The sky was huge above him. Stars scattered across black velvet, more than he’d ever seen in Springfield Gardens’s carefully controlled atmosphere dome. The Collective sprawled out in the darkness—low buildings, wild gardens, paths winding between structures that looked like they’d grown rather than been built.

It was beautiful. It was the most beautiful thing Cass had ever seen.

And he was leaving it. He was making Riot leave it, because everything he touched turned rotten eventually.

He thought about the circlet on the dresser. The note underneath it.I’m coming back, he’d written, like he had any guarantee that his negative energy wouldn’t poison this place too, given enough time.
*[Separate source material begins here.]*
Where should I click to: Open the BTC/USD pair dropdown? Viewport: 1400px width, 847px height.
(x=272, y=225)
And Honey was waiting for him. Honey was counting on him. What could Cass actually do to save her?

He couldn’t fight. He couldn’t plan. He couldn’t even walk across a room without making too much noise.
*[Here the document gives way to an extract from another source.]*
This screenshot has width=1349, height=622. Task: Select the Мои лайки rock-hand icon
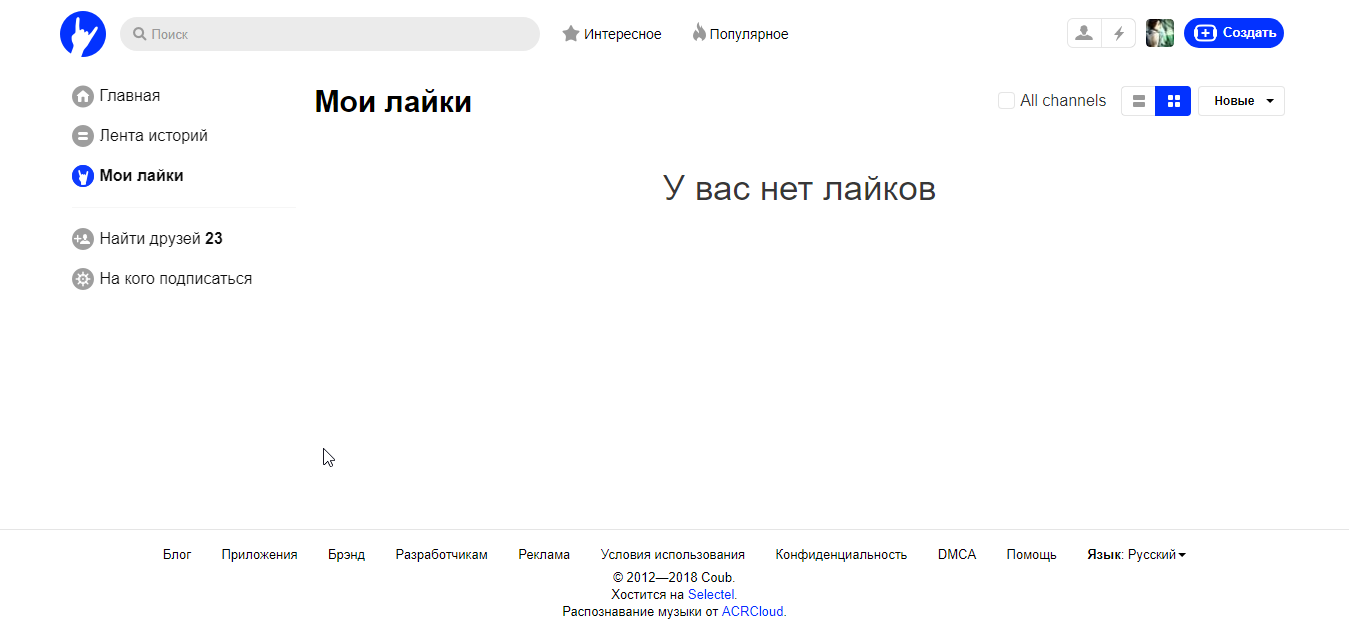pos(82,175)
“Cass?” Riot’s voice was soft. “What’s wrong?”

The tears came before Cass could stop them.

“I’m sorry,” he choked out. The words felt like shards of glass in his throat. “I’m so sorry.”

“For what?”

“For everything.” Cass wrapped his arms around himself, suddenly cold despite the jacket. “You were—you had a life here, Riot. You had people. You had a home. And I just—I showed up and I ruined it, I ruin everything, that’s what I do—”

“Cass—”

“Brother Matthias was right.” The words tumbled out, ugly and true. “I’m spiritually deficient. I have negative energy and it poisons everything around me. I couldn’t love Honey the right way and I couldn’t finish Chrysalis and I couldn’t even do my mission, I was supposed to bring people back and instead I just—” He gestured helplessly at himself. “I just needed things. All the time. And you kept giving them to me and now you’re—”

His voice cracked.

“Now you’re leaving your home because of me. And your grandma is angry at you because of me—”

“My grandma?””And I hit you, Riot, I hit you and I’ve never hurt anyone before and now I keep hurting you, over and over, and you’re so—”

He couldn’t breathe. The spiral was pulling him down like dark water closing over his head.

“You’re so good,” he whispered. “Everyone said you were scary but you’re not, you’re good, you held my hair back and you picked me flowers and you bought me something beautiful when you didn’t even know if I’d—and I don’t deserve any of it, I don’t deserve you, I’m just—I’m just a stupid missionary who can’t do anything right and I don’t understand why you’re—”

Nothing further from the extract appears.